Section une : la durée de la période d’observation

Elle est au maximum de trois mois à compter du jugement d’ouverture (L628-7).

Section deux : la fin de la période d’observation

Elle prend normalement fin avec l’adoption d’un plan de sauvegarde (L628-6).

Mais le tribunal mettra fin à la procédure si aucun plan n’est susceptible d’être arrêté.

Il n’est pas prévu de passerelle vers les autres procédures du livre VI du code de commerce.

Section trois : les modalités de la période d’observation

Le principe reste l’application du droit commun de la sauvegarde.

Ne seront donc examinées que les principales dispositions dérogatoires.

Paragraphe un : les créanciers concernés

La sauvegarde accélérée n’a d’effet qu’à l’égard des seuls créanciers antérieurs à son ouverture soumis à l’obligation de déclaration des créances ainsi qu’à l’égard des cocontractants titulaires d’un contrat en cours d’exécution à l’ouverture de la procédure, et enfin des bailleurs d’immeubles utilisés pour l’activité de l’entreprise.

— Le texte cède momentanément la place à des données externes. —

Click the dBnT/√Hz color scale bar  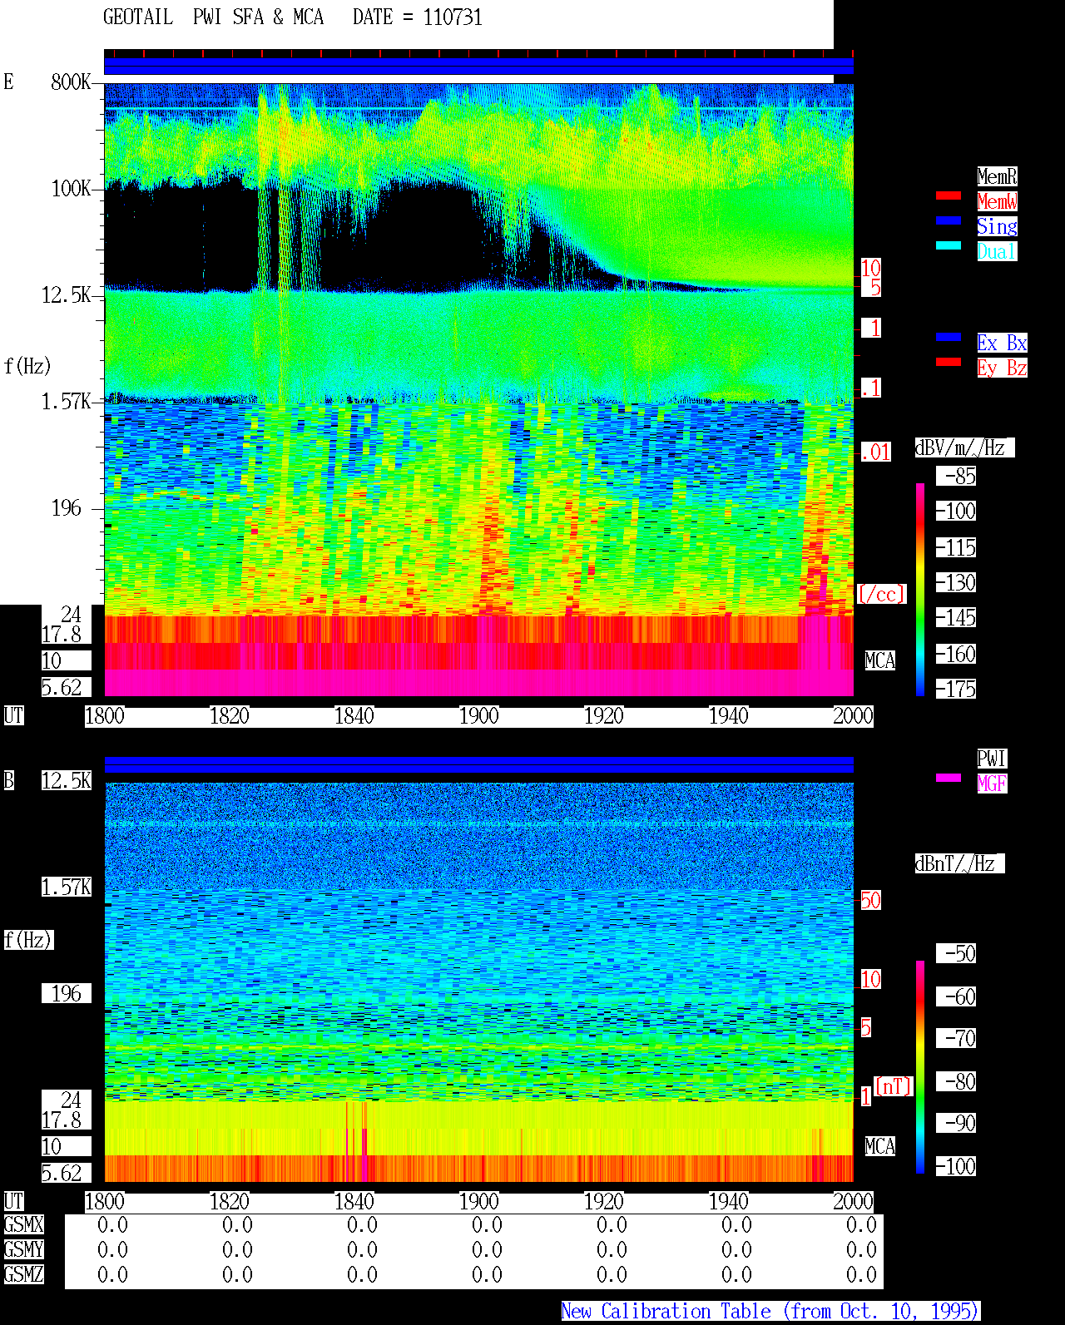coord(920,1067)
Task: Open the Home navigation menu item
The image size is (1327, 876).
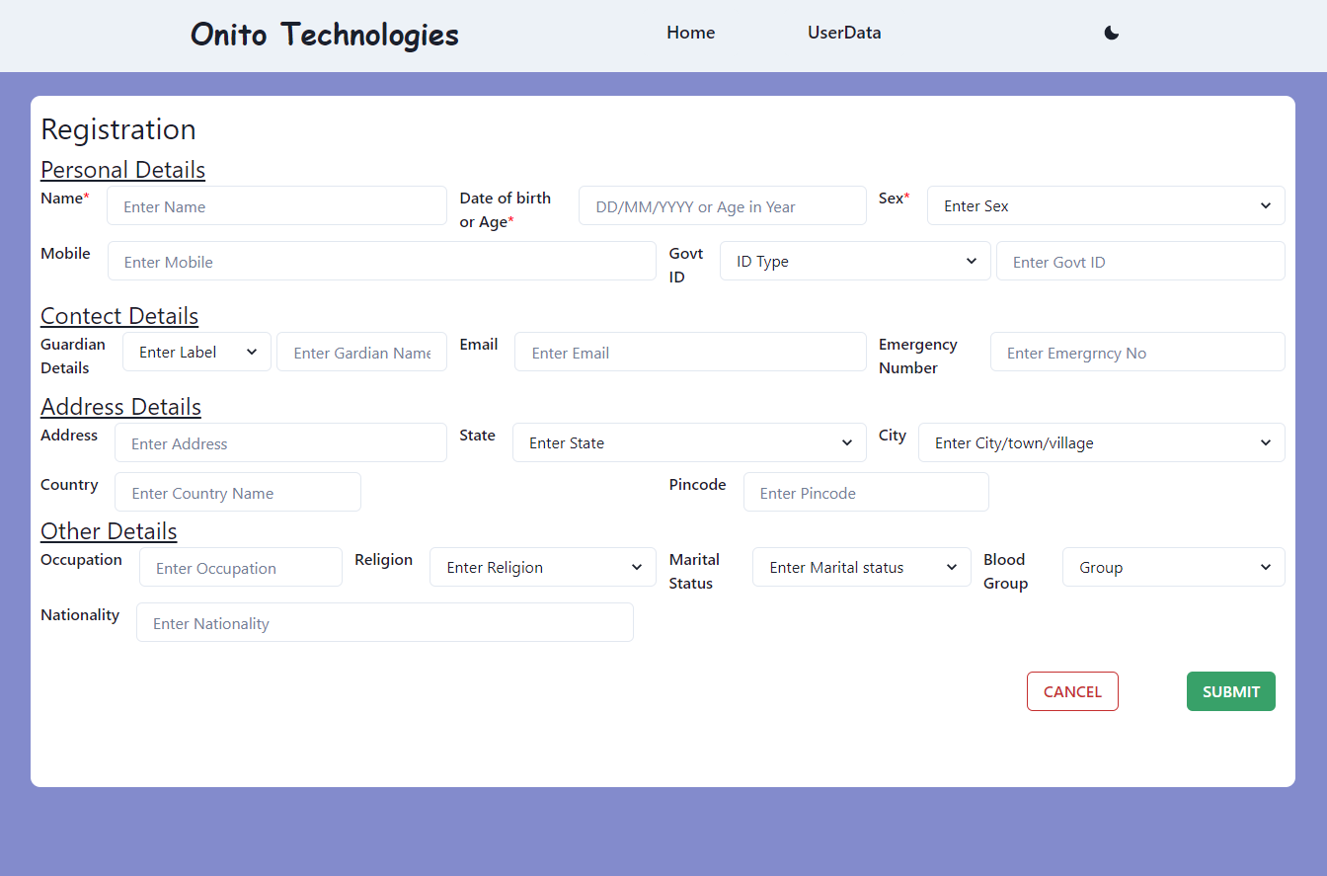Action: click(x=690, y=33)
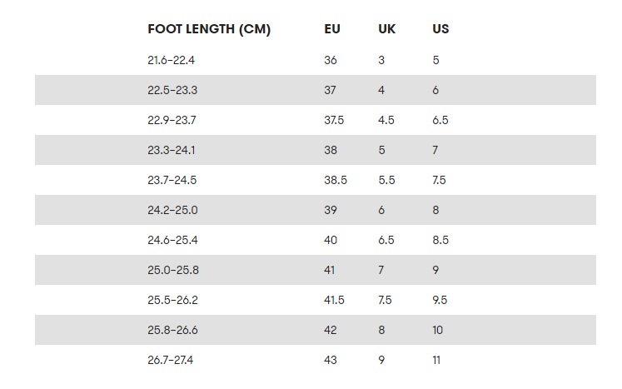The height and width of the screenshot is (389, 622).
Task: Select foot length 26.7-27.4 cell
Action: (171, 361)
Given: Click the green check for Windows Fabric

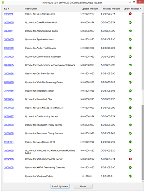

Les autres créanciers, et notamment les salariés, ne seront donc absolument pas concernés par cette procédure ni par le plan éventuellement adopté : la discipline de la procédure collective ne leur est donc pas applicable

Paragraphe deux : la déclaration des créances

Après avoir rappelé l’obligation de déclarer les créances en se référant au droit commun de la sauvegarde le législateur en dispense les créanciers ayant déjà participé à la conciliation (L628-7).

En effet, pour ces derniers une liste des créances arrêtées à la date d’ouverture de la sauvegarde accélérée (et non de la conciliation) doit être établie par le débiteur et certifiée par son commissaire aux comptes ou à défaut son expert-comptable avant qu’il ne la dépose au greffe.

Les créances portées sur cette liste sont alors réputées déclarées, sous réserve de leur actualisation, si les créanciers n’adressent pas eux-mêmes une déclaration de créance au mandataire judiciaire.

Le mandataire judiciaire informe ensuite chaque créancier des caractéristiques de ses créances figurant sur la liste.

En cas de désaccord, le créancier concerné devra alors déclarer sa créance dans le délai et les conditions de droit commun, ce qui vaudra alors actualisation de sa créance, à moins naturellement qu’il n’ait déjà accompli cette formalité.

Les dispositions de la sauvegarde applicables aux revendications et restitutions ne sont pas applicables à la sauvegarde accélérée.